What is asked. Summarize the forum thread below on Cruze stickers and blinkers in three sentences.

Extract to read.
** Begin **
Honestly I typed in "cruze banner sticker" or "cruze graphic" on eBay! (Or something in sort) They have a couple different ones on there! But I found it on eBay! And the blinkers are called "JDM switchbacks" and yeah they do blink amber then go back to white once blinkers go off 


Sent from my iPhone using Tapatalk


----------



## Chevy_Country (Oct 16, 2015)

KY.JellyRS said:


> Honestly I typed in "cruze banner sticker" or "cruze graphic" on eBay! (Or something in sort) They have a couple different ones on there! But I found it on eBay! And the blinkers are called "JDM switchbacks" and yeah they do blink amber then go back to white once blinkers go off
> 
> 
> Sent from my iPhone using Tapatalk


Alright, I'm looking into those blinkers.... that's badass

What about these? They the same? 

https://www.amazon.com/JDM-ASTAR-Ex...p/B00RV46YBC#part-finder-garage_1499116056208










Sent from my SM-G930V using Tapatalk


----------



## chevrasaki (May 1, 2015)

My honest opinion:

I feel neutral about it. It's not my cup of tea, but I don't hate it. I think you stickered it tastefully, and I like how they're all up top on the back window and out of the way. As long as you like it that's all that matters.


----------



## KY.JellyRS (Aug 14, 2015)

Chevy_Country said:


> Alright, I'm looking into those blinkers.... that's badass
> 
> What about these? They the same?
> 
> ...


Yeah so are similar to what I got! Only difference is I wanted to find the brightest ones I could find so the ones I own are alittle brighter (newer model) but those should work out fine! 


Sent from my iPhone using Tapatalk


----------



## Chevy_Country (Oct 16, 2015)
** End **
Given entries.
** Begin **
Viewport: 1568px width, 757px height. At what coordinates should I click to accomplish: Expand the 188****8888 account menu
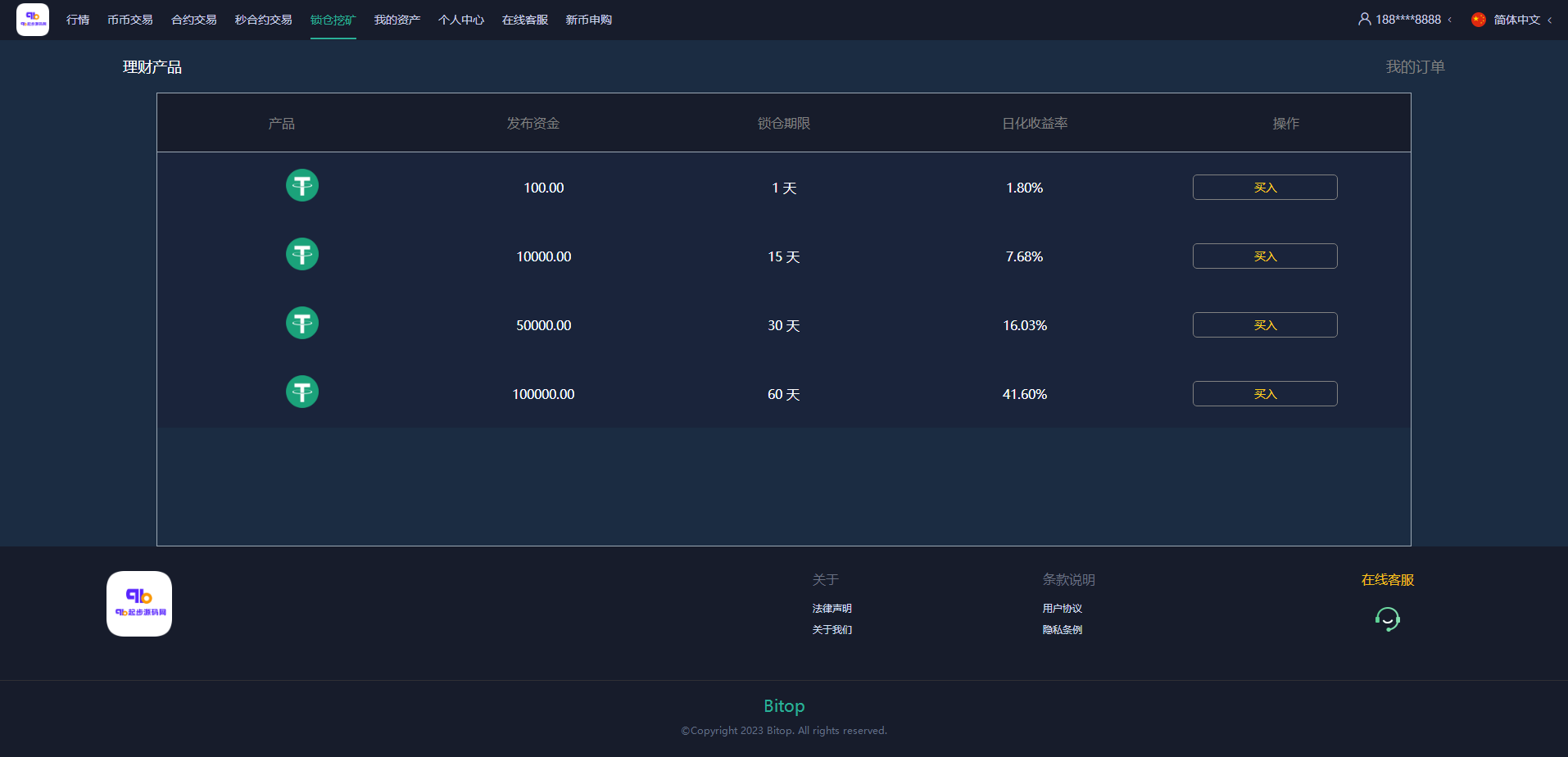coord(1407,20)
** End **
** Begin **
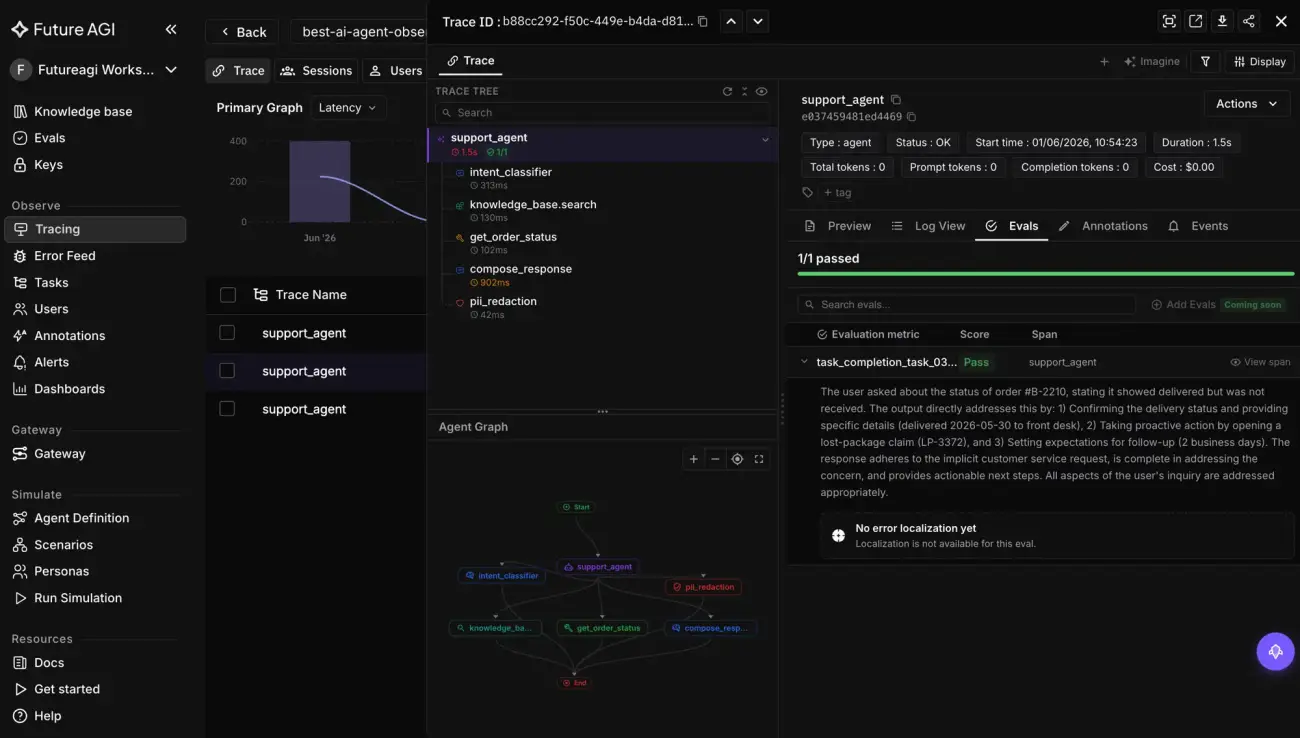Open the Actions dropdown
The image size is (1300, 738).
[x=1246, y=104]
** End **
** Begin **
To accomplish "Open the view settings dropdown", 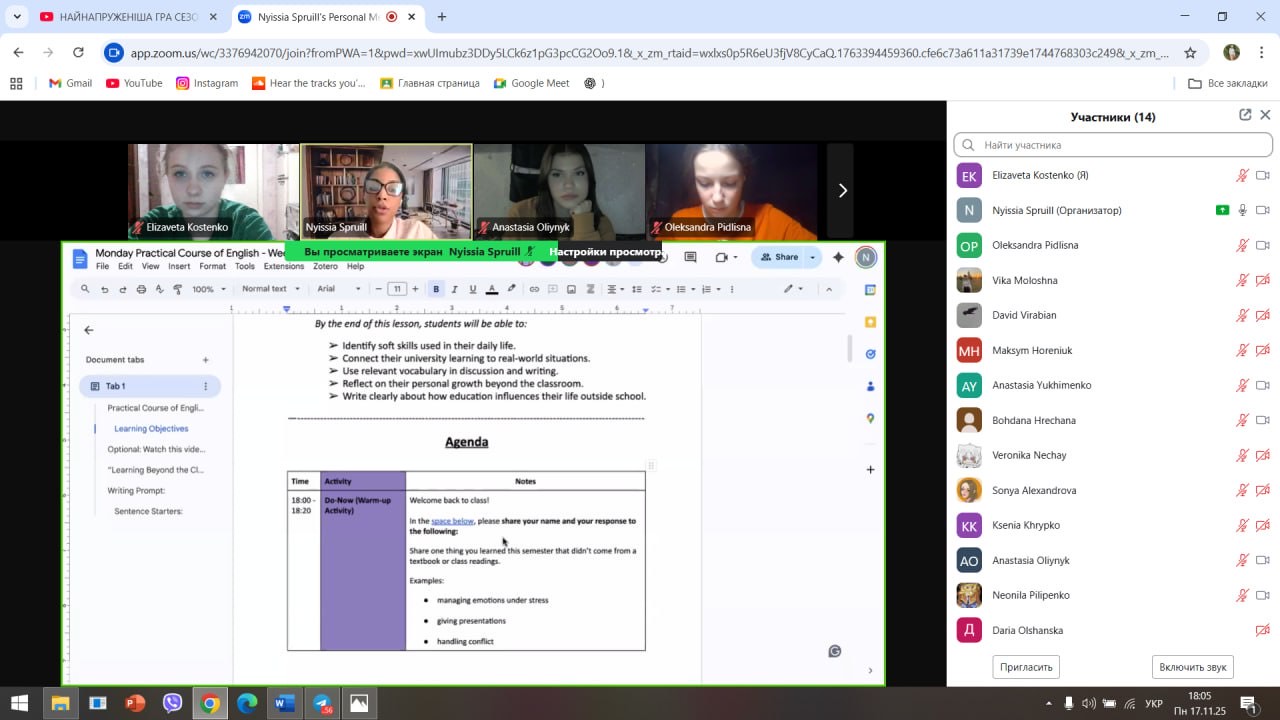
** End **
Output for this task. One poster says the Cruze sticker was found on eBay by searching terms like "cruze banner sticker" or "cruze graphic," and that the blinkers, called "JDM switchbacks," blink amber and then return to white once they go off. When another user asks whether a set listed on Amazon is the same, the poster replies that it is similar but that theirs are a slightly brighter newer model, though the Amazon ones should work fine. A third member feels neutral about the stickers but thinks they were applied tastefully at the top of the back window, out of the way.